Problem details> The records that follow are to be reproduced verbatim.
BEGIN Exercise inputs
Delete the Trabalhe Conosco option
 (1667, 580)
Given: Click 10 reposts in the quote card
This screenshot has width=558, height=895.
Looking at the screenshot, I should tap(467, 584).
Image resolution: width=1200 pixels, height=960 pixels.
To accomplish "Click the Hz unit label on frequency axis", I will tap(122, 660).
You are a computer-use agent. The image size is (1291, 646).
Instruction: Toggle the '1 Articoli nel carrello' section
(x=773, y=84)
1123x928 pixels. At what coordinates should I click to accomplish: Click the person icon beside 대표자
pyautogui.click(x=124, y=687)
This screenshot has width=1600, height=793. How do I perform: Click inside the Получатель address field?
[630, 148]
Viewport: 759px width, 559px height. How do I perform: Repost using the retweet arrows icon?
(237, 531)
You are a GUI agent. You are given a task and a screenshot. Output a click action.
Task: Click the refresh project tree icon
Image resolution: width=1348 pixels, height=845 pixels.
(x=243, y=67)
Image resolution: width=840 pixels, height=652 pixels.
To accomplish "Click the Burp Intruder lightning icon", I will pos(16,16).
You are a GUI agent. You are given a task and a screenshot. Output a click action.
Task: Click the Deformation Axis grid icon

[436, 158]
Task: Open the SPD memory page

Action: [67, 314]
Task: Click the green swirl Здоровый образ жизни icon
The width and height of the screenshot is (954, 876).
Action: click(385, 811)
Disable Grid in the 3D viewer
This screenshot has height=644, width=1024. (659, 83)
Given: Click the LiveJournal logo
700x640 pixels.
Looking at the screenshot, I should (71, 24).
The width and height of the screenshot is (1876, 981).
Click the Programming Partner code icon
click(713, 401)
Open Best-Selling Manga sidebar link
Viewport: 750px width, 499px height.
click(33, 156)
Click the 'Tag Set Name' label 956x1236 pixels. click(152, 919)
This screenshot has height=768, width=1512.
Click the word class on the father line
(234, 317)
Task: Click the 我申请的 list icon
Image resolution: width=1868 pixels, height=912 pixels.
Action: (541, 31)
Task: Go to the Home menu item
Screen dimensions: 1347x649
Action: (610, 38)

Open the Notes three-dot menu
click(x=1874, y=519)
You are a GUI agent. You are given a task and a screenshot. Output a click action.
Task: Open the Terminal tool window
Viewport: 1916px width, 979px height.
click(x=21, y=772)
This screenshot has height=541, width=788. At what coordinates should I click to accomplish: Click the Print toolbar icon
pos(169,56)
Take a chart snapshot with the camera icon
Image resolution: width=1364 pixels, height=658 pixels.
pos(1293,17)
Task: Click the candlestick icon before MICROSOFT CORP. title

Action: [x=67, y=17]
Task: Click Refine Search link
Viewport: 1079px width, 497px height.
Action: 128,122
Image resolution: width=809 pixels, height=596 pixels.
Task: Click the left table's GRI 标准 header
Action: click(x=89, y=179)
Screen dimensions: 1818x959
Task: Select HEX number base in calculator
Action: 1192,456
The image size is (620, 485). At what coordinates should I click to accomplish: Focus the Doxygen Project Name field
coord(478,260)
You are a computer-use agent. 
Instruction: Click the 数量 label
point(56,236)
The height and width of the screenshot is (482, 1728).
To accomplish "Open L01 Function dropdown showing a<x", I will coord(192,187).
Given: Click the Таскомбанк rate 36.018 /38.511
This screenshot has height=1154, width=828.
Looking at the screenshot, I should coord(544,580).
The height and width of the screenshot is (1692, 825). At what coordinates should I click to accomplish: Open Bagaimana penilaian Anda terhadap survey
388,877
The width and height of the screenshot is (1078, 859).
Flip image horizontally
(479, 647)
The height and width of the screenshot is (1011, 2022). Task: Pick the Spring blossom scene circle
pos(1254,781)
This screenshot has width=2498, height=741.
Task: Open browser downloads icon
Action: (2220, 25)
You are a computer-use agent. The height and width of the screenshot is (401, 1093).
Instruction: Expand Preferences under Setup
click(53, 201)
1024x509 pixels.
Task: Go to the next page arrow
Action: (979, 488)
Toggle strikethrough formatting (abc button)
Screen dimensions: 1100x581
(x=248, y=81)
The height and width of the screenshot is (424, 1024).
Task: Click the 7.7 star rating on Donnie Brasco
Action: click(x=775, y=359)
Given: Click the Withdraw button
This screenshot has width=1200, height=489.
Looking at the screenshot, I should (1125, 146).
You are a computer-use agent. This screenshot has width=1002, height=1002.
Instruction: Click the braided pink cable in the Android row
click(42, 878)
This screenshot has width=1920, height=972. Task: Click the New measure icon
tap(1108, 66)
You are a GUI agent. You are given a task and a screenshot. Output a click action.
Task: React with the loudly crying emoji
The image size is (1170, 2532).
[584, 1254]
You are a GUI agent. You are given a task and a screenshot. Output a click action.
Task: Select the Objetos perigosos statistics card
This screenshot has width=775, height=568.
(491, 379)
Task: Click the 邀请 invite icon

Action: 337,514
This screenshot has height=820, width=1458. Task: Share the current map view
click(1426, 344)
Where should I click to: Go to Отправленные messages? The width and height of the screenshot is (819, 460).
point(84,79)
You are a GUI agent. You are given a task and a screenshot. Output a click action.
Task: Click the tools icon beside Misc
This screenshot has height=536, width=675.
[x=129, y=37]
END Exercise inputs
Your response>
Delete the Trabalhe Conosco option
 (1667, 580)
Given: Click 10 reposts in the quote card
This screenshot has width=558, height=895.
Looking at the screenshot, I should tap(467, 584).
Image resolution: width=1200 pixels, height=960 pixels.
To accomplish "Click the Hz unit label on frequency axis", I will tap(122, 660).
You are a computer-use agent. The image size is (1291, 646).
Instruction: Toggle the '1 Articoli nel carrello' section
(x=773, y=84)
1123x928 pixels. At what coordinates should I click to accomplish: Click the person icon beside 대표자
pyautogui.click(x=124, y=687)
This screenshot has width=1600, height=793. How do I perform: Click inside the Получатель address field?
[630, 148]
Viewport: 759px width, 559px height. How do I perform: Repost using the retweet arrows icon?
(237, 531)
You are a GUI agent. You are given a task and a screenshot. Output a click action.
Task: Click the refresh project tree icon
Image resolution: width=1348 pixels, height=845 pixels.
(x=243, y=67)
Image resolution: width=840 pixels, height=652 pixels.
To accomplish "Click the Burp Intruder lightning icon", I will pos(16,16).
You are a GUI agent. You are given a task and a screenshot. Output a click action.
Task: Click the Deformation Axis grid icon

[436, 158]
Task: Open the SPD memory page

Action: [67, 314]
Task: Click the green swirl Здоровый образ жизни icon
The width and height of the screenshot is (954, 876).
Action: click(385, 811)
Disable Grid in the 3D viewer
This screenshot has height=644, width=1024. (659, 83)
Given: Click the LiveJournal logo
700x640 pixels.
Looking at the screenshot, I should (71, 24).
The width and height of the screenshot is (1876, 981).
Click the Programming Partner code icon
click(713, 401)
Open Best-Selling Manga sidebar link
Viewport: 750px width, 499px height.
click(33, 156)
Click the 'Tag Set Name' label 956x1236 pixels. click(152, 919)
This screenshot has height=768, width=1512.
Click the word class on the father line
(234, 317)
Task: Click the 我申请的 list icon
Image resolution: width=1868 pixels, height=912 pixels.
Action: (541, 31)
Task: Go to the Home menu item
Screen dimensions: 1347x649
Action: (610, 38)

Open the Notes three-dot menu
click(x=1874, y=519)
You are a GUI agent. You are given a task and a screenshot. Output a click action.
Task: Open the Terminal tool window
Viewport: 1916px width, 979px height.
click(x=21, y=772)
This screenshot has height=541, width=788. At what coordinates should I click to accomplish: Click the Print toolbar icon
pos(169,56)
Take a chart snapshot with the camera icon
Image resolution: width=1364 pixels, height=658 pixels.
pos(1293,17)
Task: Click the candlestick icon before MICROSOFT CORP. title

Action: [x=67, y=17]
Task: Click Refine Search link
Viewport: 1079px width, 497px height.
Action: 128,122
Image resolution: width=809 pixels, height=596 pixels.
Task: Click the left table's GRI 标准 header
Action: click(x=89, y=179)
Screen dimensions: 1818x959
Task: Select HEX number base in calculator
Action: 1192,456
The image size is (620, 485). At what coordinates should I click to accomplish: Focus the Doxygen Project Name field
coord(478,260)
You are a computer-use agent. 
Instruction: Click the 数量 label
point(56,236)
The height and width of the screenshot is (482, 1728).
To accomplish "Open L01 Function dropdown showing a<x", I will coord(192,187).
Given: Click the Таскомбанк rate 36.018 /38.511
This screenshot has height=1154, width=828.
Looking at the screenshot, I should coord(544,580).
The height and width of the screenshot is (1692, 825). At what coordinates should I click to accomplish: Open Bagaimana penilaian Anda terhadap survey
388,877
The width and height of the screenshot is (1078, 859).
Flip image horizontally
(479, 647)
The height and width of the screenshot is (1011, 2022). Task: Pick the Spring blossom scene circle
pos(1254,781)
This screenshot has width=2498, height=741.
Task: Open browser downloads icon
Action: (2220, 25)
You are a computer-use agent. The height and width of the screenshot is (401, 1093).
Instruction: Expand Preferences under Setup
click(53, 201)
1024x509 pixels.
Task: Go to the next page arrow
Action: (979, 488)
Toggle strikethrough formatting (abc button)
Screen dimensions: 1100x581
(x=248, y=81)
The height and width of the screenshot is (424, 1024).
Task: Click the 7.7 star rating on Donnie Brasco
Action: click(x=775, y=359)
Given: Click the Withdraw button
This screenshot has width=1200, height=489.
Looking at the screenshot, I should (1125, 146).
You are a computer-use agent. This screenshot has width=1002, height=1002.
Instruction: Click the braided pink cable in the Android row
click(42, 878)
This screenshot has width=1920, height=972. Task: Click the New measure icon
tap(1108, 66)
You are a GUI agent. You are given a task and a screenshot. Output a click action.
Task: React with the loudly crying emoji
The image size is (1170, 2532).
[584, 1254]
You are a GUI agent. You are given a task and a screenshot. Output a click action.
Task: Select the Objetos perigosos statistics card
This screenshot has width=775, height=568.
(491, 379)
Task: Click the 邀请 invite icon

Action: 337,514
This screenshot has height=820, width=1458. Task: Share the current map view
click(1426, 344)
Where should I click to: Go to Отправленные messages? The width and height of the screenshot is (819, 460).
point(84,79)
You are a GUI agent. You are given a task and a screenshot. Output a click action.
Task: Click the tools icon beside Misc
This screenshot has height=536, width=675.
[x=129, y=37]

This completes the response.